デジタルエコシステムの話の前に、なぜ日本型DXを踏まえるかといえば、デジタルエコシステムを構成する要素が、日本型DXのフレームワークを構成する「3つのP」を起点としているケースが多いからだ。その3つのPとは「People」「Process」「Place」で、図2に示したような意味がある。
この3つのPについては、2018年12月3日掲載の本コラム「変化の時代を生き抜くために欠かせない“3つのP“とは―SAPジャパン社長が語る企業変革のアプローチ」の中で、「つき合う人を変える(People)」「やり方を変える(Process)」「場所や環境を変える(Place)」と分かりやすく表現している。例えば、このほど開設されたSAP Leonardo Experience Center Tokyoは3つのPの要素とも兼ね備えているといえる。
上記の3つのPについて会見で説明したSAPジャパン社長の福田譲氏は、同社のデジタルエコシステムとして図3を掲げた。図の中央にあるのは、同社が日本独自の取り組みとして2018年3月に発表した「Business Innovators Network」と称するコミュニティーである。その他、地方自治体や産学連携、大手企業、スタートアップ企業などと連携した多彩なプロジェクトが進行している。

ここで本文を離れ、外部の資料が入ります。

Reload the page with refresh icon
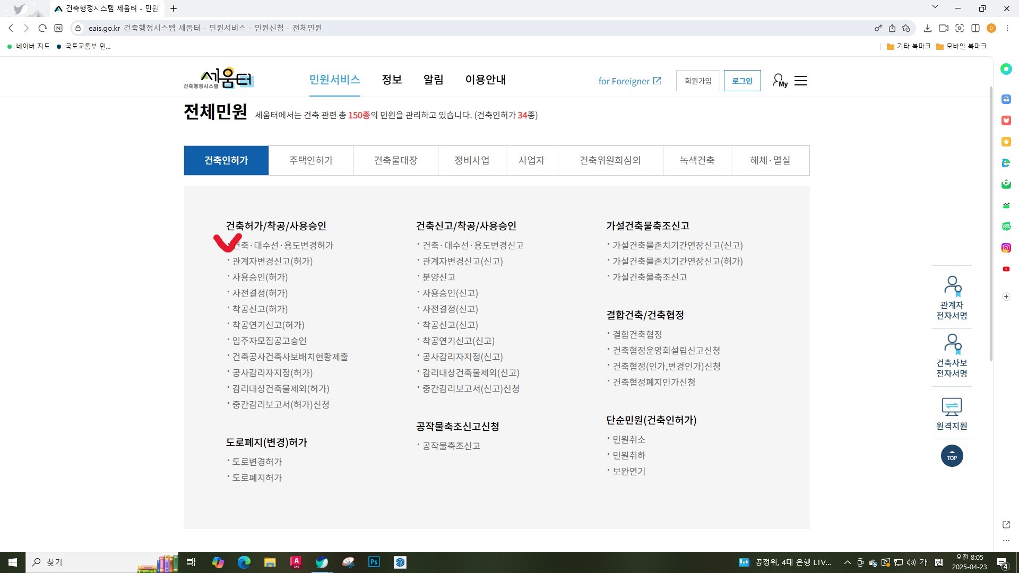pyautogui.click(x=42, y=28)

こうしたエコシステムに、今回新たにSAP Leonardo Experience Center TokyoとSAP Labs Japanが加わった格好だ。そして、今後これらの取り組みからまた新たな連携が広がり、それこそ独創的な「生態系(エコシステム)」へと進化していく可能性も秘めているといえよう。

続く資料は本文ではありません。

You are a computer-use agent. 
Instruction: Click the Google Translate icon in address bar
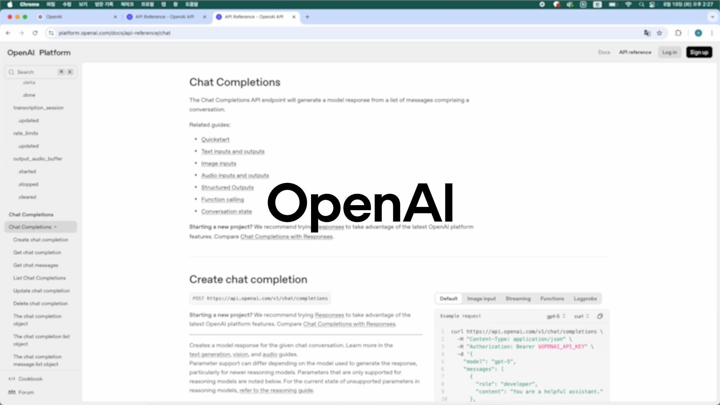point(647,33)
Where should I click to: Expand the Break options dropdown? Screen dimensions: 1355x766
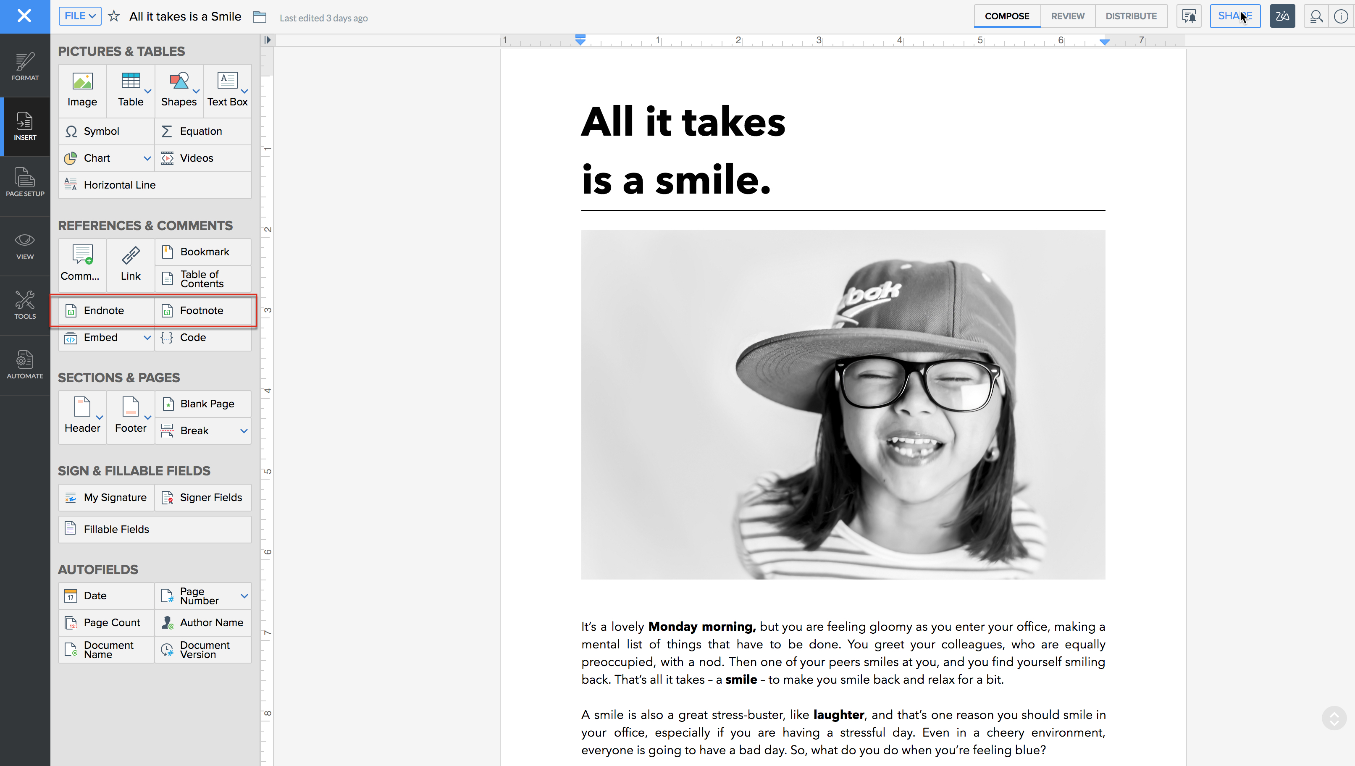(244, 431)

ただ、筆者が気になったのは、このデジタルエコシステムにおけるROI(投資対効果)だ。さしずめ今回の新たな施設などはSAPにとって先行投資だろうが、ビジネスである限り何らかのROIの算段があるはずだ。ということで、この点について会見の質疑応答で単刀直入に聞いてみたところ、福田氏は次のように答えた。
「デジタルエコシステムは今後のビジネスの礎になる取り組みと位置付けているので、現段階でROIを算段してはいない。私としては、例えばヤマハ音楽教室をお手本にさせていただいている。音楽教室を通じて音楽が好きな子どもが増えれば、それに伴って楽器も売れていく。これと同じく、まずはさまざまな取り組みによって多彩なデジタルビジネスが創出されていく土壌を作ることが大事。そんなエコシステムが広がれば、私たちのソリューションも自然と使っていただけるようになると考えている」
「現段階でROIを言い出すなんて……」との反論を予想していたが、逆に深みのある見解を聞けた。
このデジタルエコシステムの話は、これからデジタルビジネスを推進する企業全てに参考になるのではないか。デジタルビジネスはSAPであっても1社ではできない。だからこそ、エコシステムが必要なのだ。では、それを構築する上で必要な要素は何か。そして、どのような理念や目的を持ってエコシステムを推進するのか。分かりやすくいうと、どうやってデジタルビジネスの“仲間作り”をするか。SAPジャパンの取り組みが、そのヒントになるのではなかろうか。